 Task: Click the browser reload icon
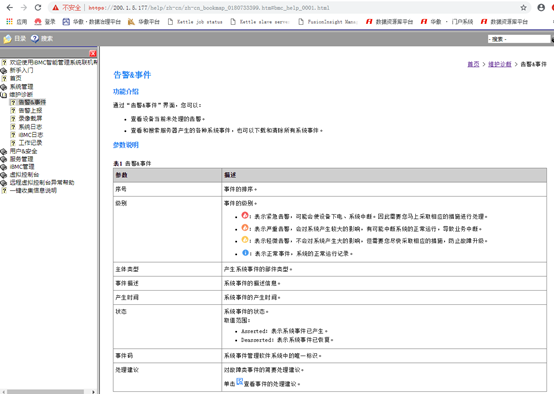[x=38, y=7]
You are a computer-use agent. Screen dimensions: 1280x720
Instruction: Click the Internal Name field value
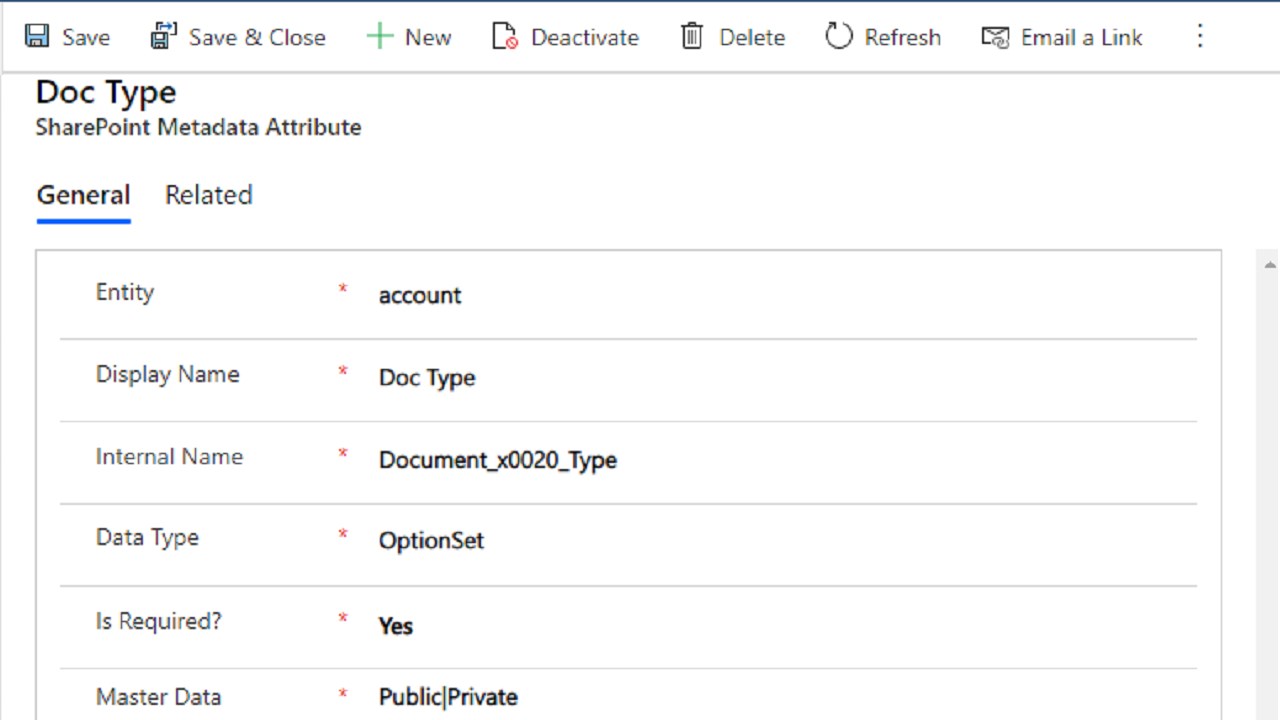(497, 460)
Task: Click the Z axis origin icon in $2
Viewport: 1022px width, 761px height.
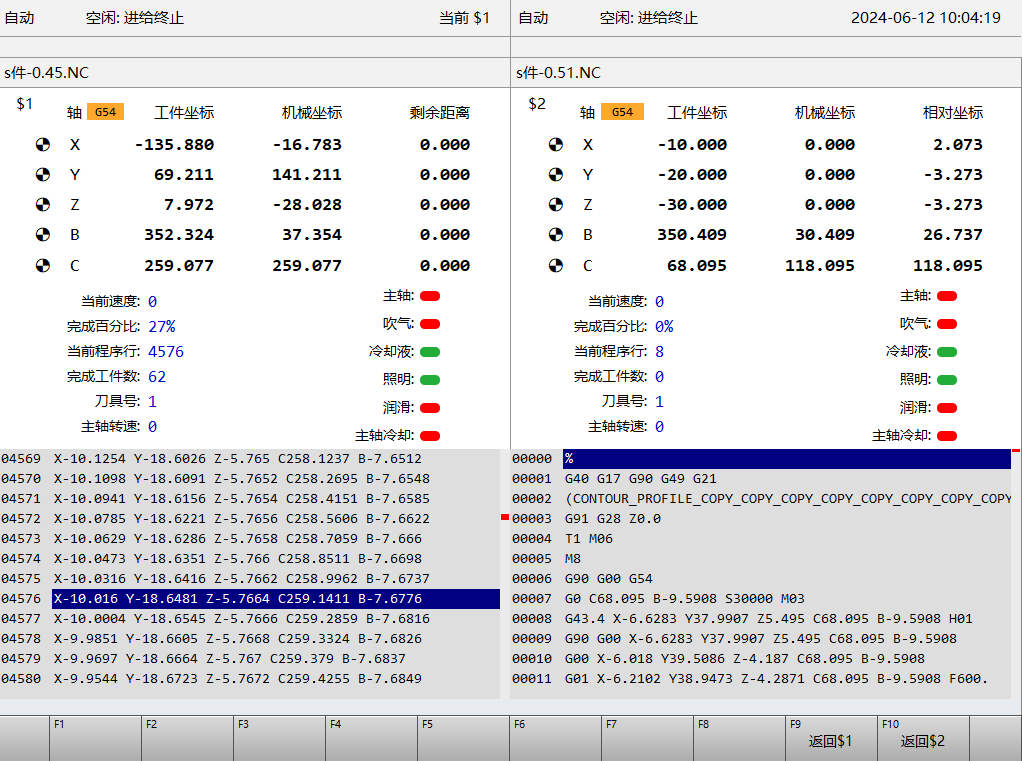Action: point(555,205)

------------------------------------

(To do)
Exactly as they appear above, write out all the entries, but not the images.

(Solution for this problem)
 Task: Click the browser reload icon
[x=38, y=7]
You are a computer-use agent. Screen dimensions: 1280x720
Instruction: Click the Internal Name field value
(497, 460)
Task: Click the Z axis origin icon in $2
Viewport: 1022px width, 761px height.
Action: point(555,205)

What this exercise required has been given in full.